> EXERCISE OBJECTIVE
When you reach the entries below, transcribe each line word for word.

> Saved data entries
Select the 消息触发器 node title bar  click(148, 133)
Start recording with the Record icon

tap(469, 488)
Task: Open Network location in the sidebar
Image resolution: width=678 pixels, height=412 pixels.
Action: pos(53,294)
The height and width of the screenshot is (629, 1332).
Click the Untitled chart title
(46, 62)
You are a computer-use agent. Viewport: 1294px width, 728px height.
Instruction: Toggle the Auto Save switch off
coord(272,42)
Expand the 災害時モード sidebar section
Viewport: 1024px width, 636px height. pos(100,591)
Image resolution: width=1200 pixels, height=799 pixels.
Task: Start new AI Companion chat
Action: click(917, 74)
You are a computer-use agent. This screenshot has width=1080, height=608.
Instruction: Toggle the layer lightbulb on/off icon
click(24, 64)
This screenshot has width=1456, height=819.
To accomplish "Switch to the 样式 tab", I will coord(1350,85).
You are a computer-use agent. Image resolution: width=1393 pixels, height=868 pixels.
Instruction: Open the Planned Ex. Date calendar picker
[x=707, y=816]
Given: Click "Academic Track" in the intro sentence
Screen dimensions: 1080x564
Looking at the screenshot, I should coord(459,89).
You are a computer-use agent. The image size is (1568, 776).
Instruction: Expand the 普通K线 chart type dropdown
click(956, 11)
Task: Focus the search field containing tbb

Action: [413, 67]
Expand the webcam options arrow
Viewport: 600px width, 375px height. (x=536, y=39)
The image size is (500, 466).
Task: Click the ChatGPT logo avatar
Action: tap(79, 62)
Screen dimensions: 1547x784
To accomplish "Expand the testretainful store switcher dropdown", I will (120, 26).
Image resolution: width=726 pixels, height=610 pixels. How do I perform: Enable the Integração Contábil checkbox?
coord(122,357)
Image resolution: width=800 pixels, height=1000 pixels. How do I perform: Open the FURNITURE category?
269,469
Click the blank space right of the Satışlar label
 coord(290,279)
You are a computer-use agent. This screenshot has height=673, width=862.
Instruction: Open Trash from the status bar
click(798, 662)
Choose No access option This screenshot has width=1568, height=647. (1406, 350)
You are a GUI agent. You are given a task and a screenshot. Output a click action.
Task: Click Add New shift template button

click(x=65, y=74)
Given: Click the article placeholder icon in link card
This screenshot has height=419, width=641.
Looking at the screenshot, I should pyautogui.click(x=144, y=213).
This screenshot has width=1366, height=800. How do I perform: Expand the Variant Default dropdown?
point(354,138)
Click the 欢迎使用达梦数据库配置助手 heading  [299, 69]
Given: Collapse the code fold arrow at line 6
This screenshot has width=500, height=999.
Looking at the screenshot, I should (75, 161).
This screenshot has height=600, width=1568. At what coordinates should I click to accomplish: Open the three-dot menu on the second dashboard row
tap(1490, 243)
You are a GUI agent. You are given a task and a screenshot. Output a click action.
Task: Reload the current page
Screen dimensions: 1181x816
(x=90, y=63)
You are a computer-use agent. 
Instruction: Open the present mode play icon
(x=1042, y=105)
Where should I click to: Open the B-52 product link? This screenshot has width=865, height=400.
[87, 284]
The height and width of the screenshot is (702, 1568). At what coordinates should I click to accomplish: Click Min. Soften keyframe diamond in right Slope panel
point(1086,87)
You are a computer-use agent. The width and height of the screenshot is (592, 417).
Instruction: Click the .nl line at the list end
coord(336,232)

> RESULT FOR THIS TASK
Select the 消息触发器 node title bar  click(148, 133)
Start recording with the Record icon

tap(469, 488)
Task: Open Network location in the sidebar
Image resolution: width=678 pixels, height=412 pixels.
Action: pos(53,294)
The height and width of the screenshot is (629, 1332).
Click the Untitled chart title
(46, 62)
You are a computer-use agent. Viewport: 1294px width, 728px height.
Instruction: Toggle the Auto Save switch off
coord(272,42)
Expand the 災害時モード sidebar section
Viewport: 1024px width, 636px height. pos(100,591)
Image resolution: width=1200 pixels, height=799 pixels.
Task: Start new AI Companion chat
Action: click(917, 74)
You are a computer-use agent. This screenshot has width=1080, height=608.
Instruction: Toggle the layer lightbulb on/off icon
click(24, 64)
This screenshot has width=1456, height=819.
To accomplish "Switch to the 样式 tab", I will coord(1350,85).
You are a computer-use agent. Image resolution: width=1393 pixels, height=868 pixels.
Instruction: Open the Planned Ex. Date calendar picker
[x=707, y=816]
Given: Click "Academic Track" in the intro sentence
Screen dimensions: 1080x564
Looking at the screenshot, I should coord(459,89).
You are a computer-use agent. The image size is (1568, 776).
Instruction: Expand the 普通K线 chart type dropdown
click(956, 11)
Task: Focus the search field containing tbb

Action: [413, 67]
Expand the webcam options arrow
Viewport: 600px width, 375px height. (x=536, y=39)
The image size is (500, 466).
Task: Click the ChatGPT logo avatar
Action: tap(79, 62)
Screen dimensions: 1547x784
To accomplish "Expand the testretainful store switcher dropdown", I will (120, 26).
Image resolution: width=726 pixels, height=610 pixels. How do I perform: Enable the Integração Contábil checkbox?
coord(122,357)
Image resolution: width=800 pixels, height=1000 pixels. How do I perform: Open the FURNITURE category?
269,469
Click the blank space right of the Satışlar label
 coord(290,279)
You are a computer-use agent. This screenshot has height=673, width=862.
Instruction: Open Trash from the status bar
click(798, 662)
Choose No access option This screenshot has width=1568, height=647. (1406, 350)
You are a GUI agent. You are given a task and a screenshot. Output a click action.
Task: Click Add New shift template button

click(x=65, y=74)
Given: Click the article placeholder icon in link card
This screenshot has height=419, width=641.
Looking at the screenshot, I should pyautogui.click(x=144, y=213).
This screenshot has width=1366, height=800. How do I perform: Expand the Variant Default dropdown?
point(354,138)
Click the 欢迎使用达梦数据库配置助手 heading  [299, 69]
Given: Collapse the code fold arrow at line 6
This screenshot has width=500, height=999.
Looking at the screenshot, I should (75, 161).
This screenshot has height=600, width=1568. At what coordinates should I click to accomplish: Open the three-dot menu on the second dashboard row
tap(1490, 243)
You are a GUI agent. You are given a task and a screenshot. Output a click action.
Task: Reload the current page
Screen dimensions: 1181x816
(x=90, y=63)
You are a computer-use agent. 
Instruction: Open the present mode play icon
(x=1042, y=105)
Where should I click to: Open the B-52 product link? This screenshot has width=865, height=400.
[87, 284]
The height and width of the screenshot is (702, 1568). At what coordinates should I click to accomplish: Click Min. Soften keyframe diamond in right Slope panel
point(1086,87)
You are a computer-use agent. The width and height of the screenshot is (592, 417).
Instruction: Click the .nl line at the list end
coord(336,232)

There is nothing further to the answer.